Settlement lets OHA access some Stryker training areas

November 18, 2008

Settlement lets OHA access some Stryker training areas

Deal with Army aims to ensure protection of cultural resources

By William Cole
Advertiser Military Writer

The Office of Hawaiian Affairs and the Army have settled OHA’s 2006 federal lawsuit claiming the Army failed to protect Native Hawaiian cultural resources when it brought the Stryker brigade to the state.

OHA representatives, along with an archaeologist, will be able to survey certain Stryker training areas at Schofield Barracks, Kahuku and Pohakuloa as a result of the agreement, the state agency announced yesterday.

Through the surveys, OHA said it and Army representatives “aim to ensure the appropriate identification and treatment of cultural and historic resources located in Lihu’e, the traditional name for the Schofield Barracks region,” as well as other parts of Hawai’i.

The settlement means the Army can put behind it another legal case involving the $1.5 billion Stryker brigade of 4,000 soldiers and about 328 of the armored eight-wheeled vehicles.

The unit is deployed to Iraq. The soldiers and vehicles are expected back in Hawai’i in February or March.

“This agreement will afford OHA the opportunity to have a firsthand look at important cultural resources that would not otherwise be accessible to the general public, and to determine whether they were fully addressed in the Army’s prior surveys of areas affected by Stryker activities,” OHA chairwoman Haunani Apoliona said in a statement yesterday.

Col. Matthew T. Margotta, commander of U.S. Army Garrison, Hawai’i, said the Army values the “spirit of cooperation and communication with OHA.”

Margotta added that the agreement will “build upon our existing robust programs to identify and care for these cultural and historical resources, while balancing the need for soldier training.”

When it filed the lawsuit, OHA said cultural monitors had been partly responsible for the discovery of historically significant sites and burial grounds that were overlooked by the military’s archaeologists.

On July 22, 2006, an unexploded-ordnance removal crew bulldozed across a buffer protecting Hale’au’au heiau at Schofield, according to cultural monitors hired by the Army.

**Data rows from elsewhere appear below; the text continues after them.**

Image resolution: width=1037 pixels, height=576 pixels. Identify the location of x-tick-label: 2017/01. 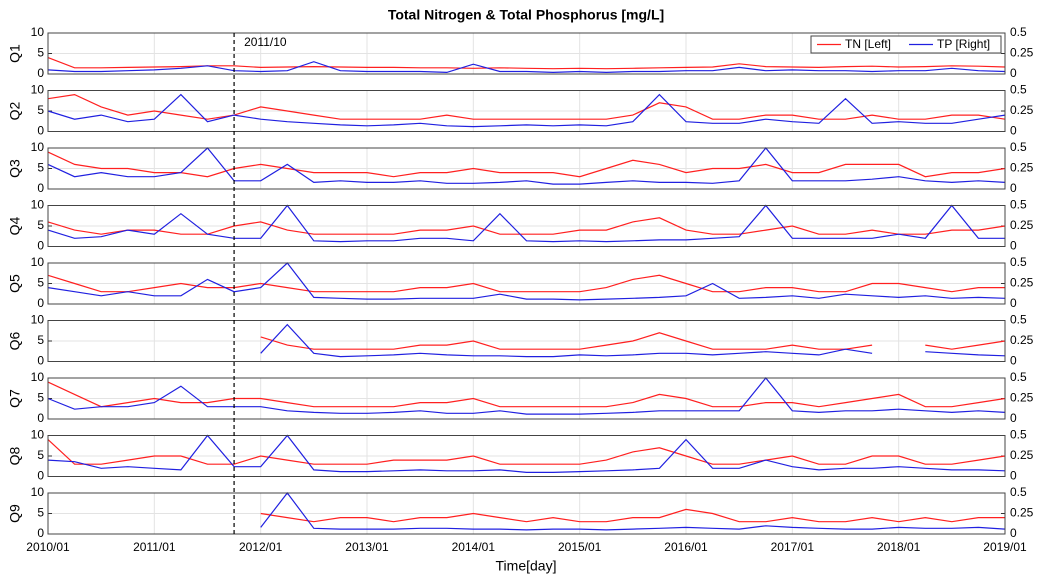
(793, 547).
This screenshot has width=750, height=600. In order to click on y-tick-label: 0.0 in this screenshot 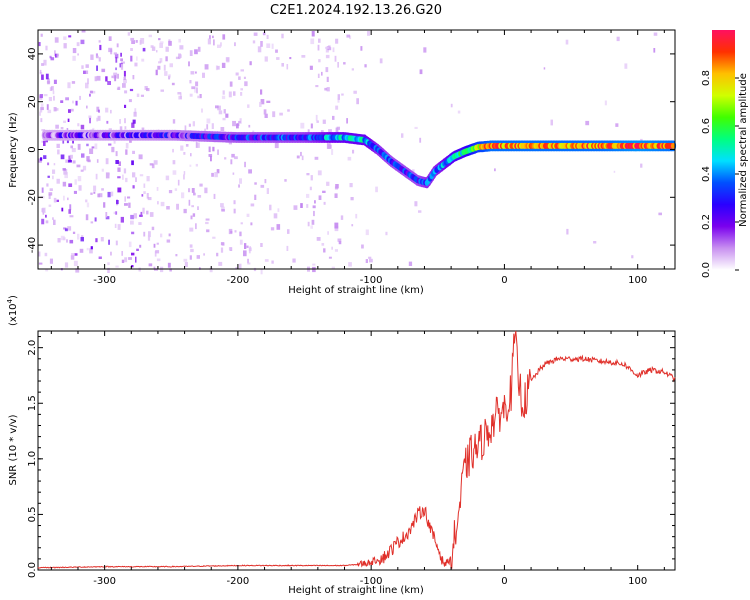, I will do `click(32, 570)`.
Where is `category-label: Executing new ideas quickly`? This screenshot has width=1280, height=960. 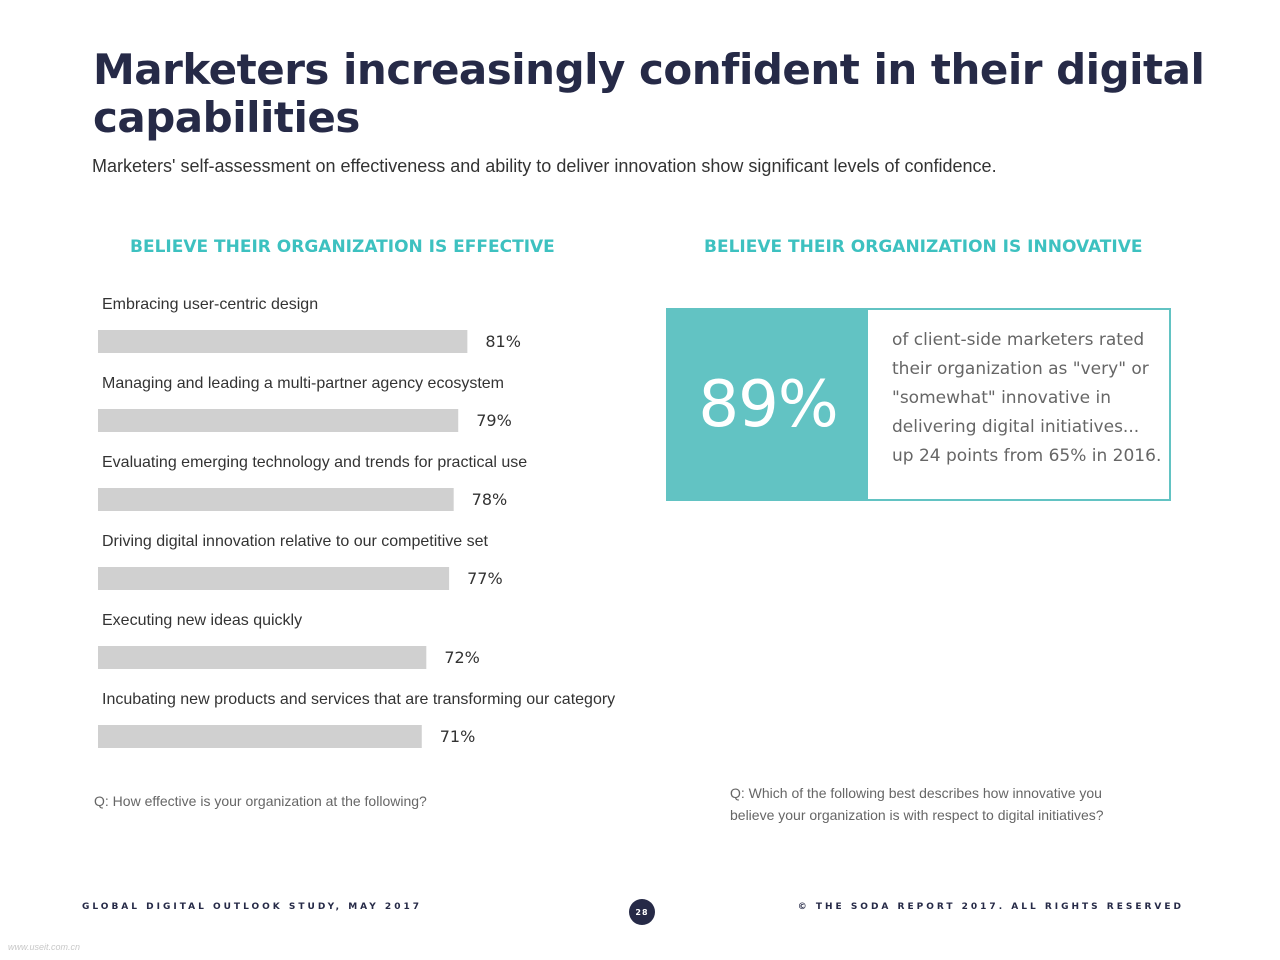
category-label: Executing new ideas quickly is located at coordinates (202, 620).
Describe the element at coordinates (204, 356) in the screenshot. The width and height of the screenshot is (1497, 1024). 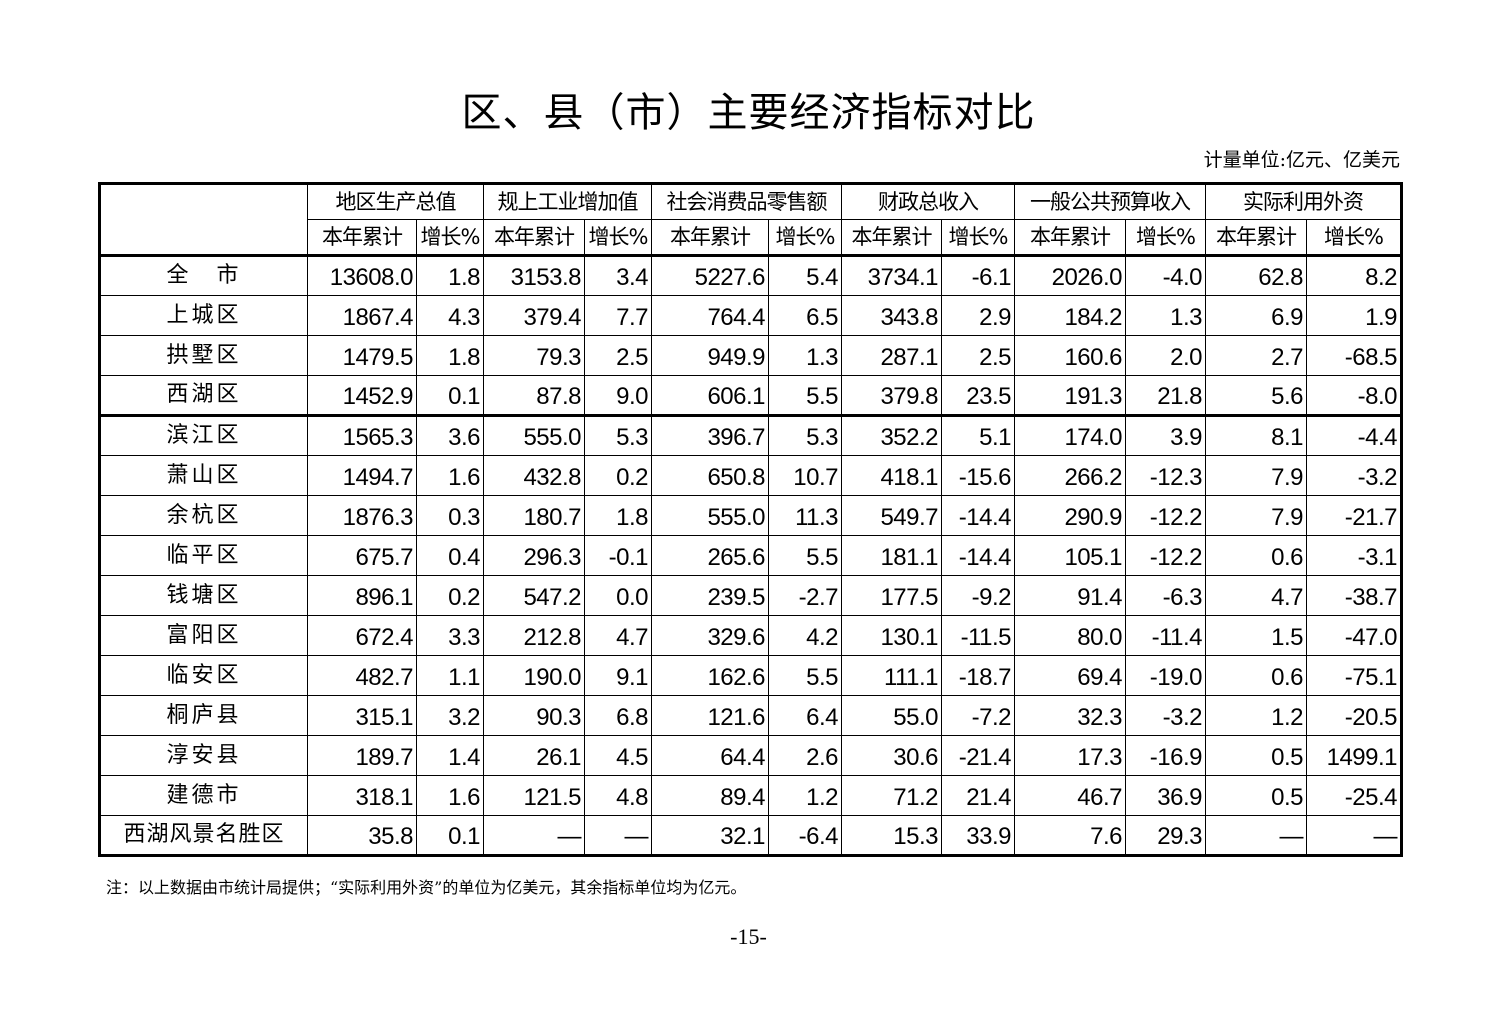
I see `region-name-cell: 拱墅区` at that location.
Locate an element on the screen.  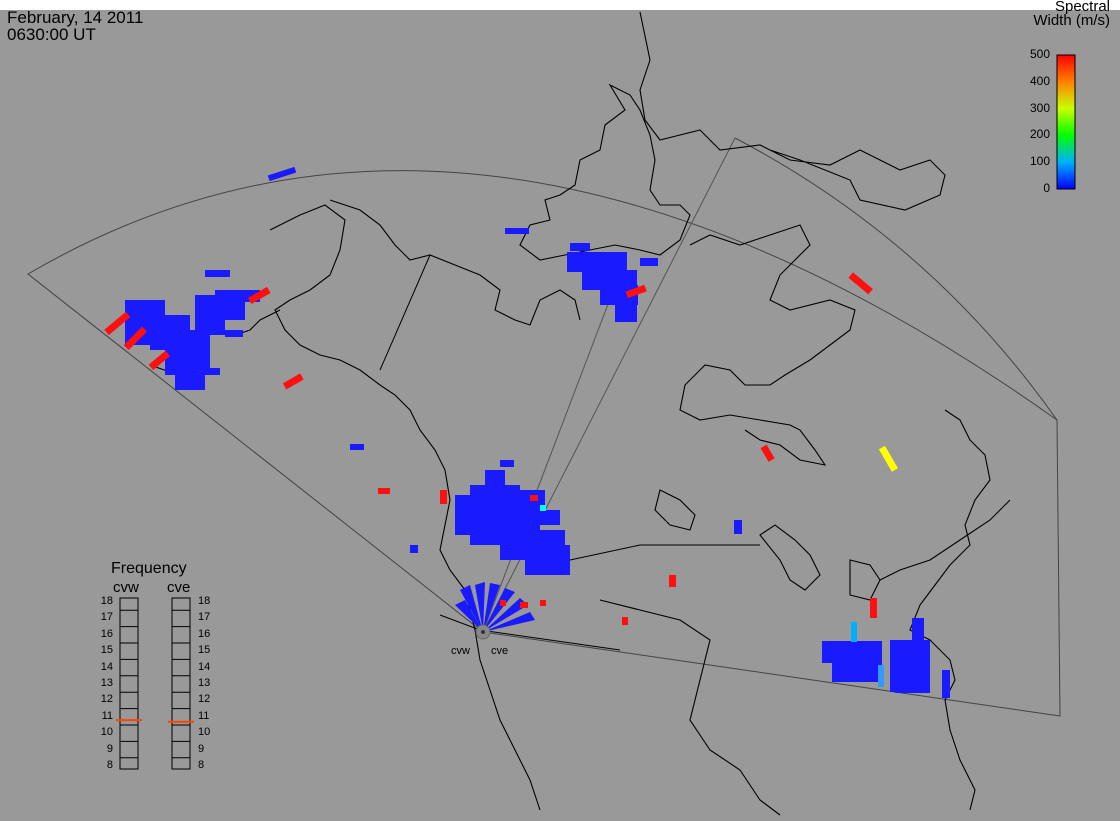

OHA also said there were other incidents involving displacement and damage of petroglyphs, the filling of a streambed known to contain Native Hawaiian sites and the construction of a road over burial grounds.

The Army in 2001 decided to base a Stryker unit in Hawai’i, and started about $700 million in construction projects.

Based on a separate federal lawsuit, a federal appeals court ruled in 2006 that the Army had not adequately examined alternative locations outside Hawai’i for the fast-strike unit, and ordered the Army to do so.

The decision temporarily halted one of the biggest Army projects in the Islands since World War II.

The end of that lawsuit brought the resumption of about six construction projects related to the Stryker brigade. Work is projected to continue through 2017.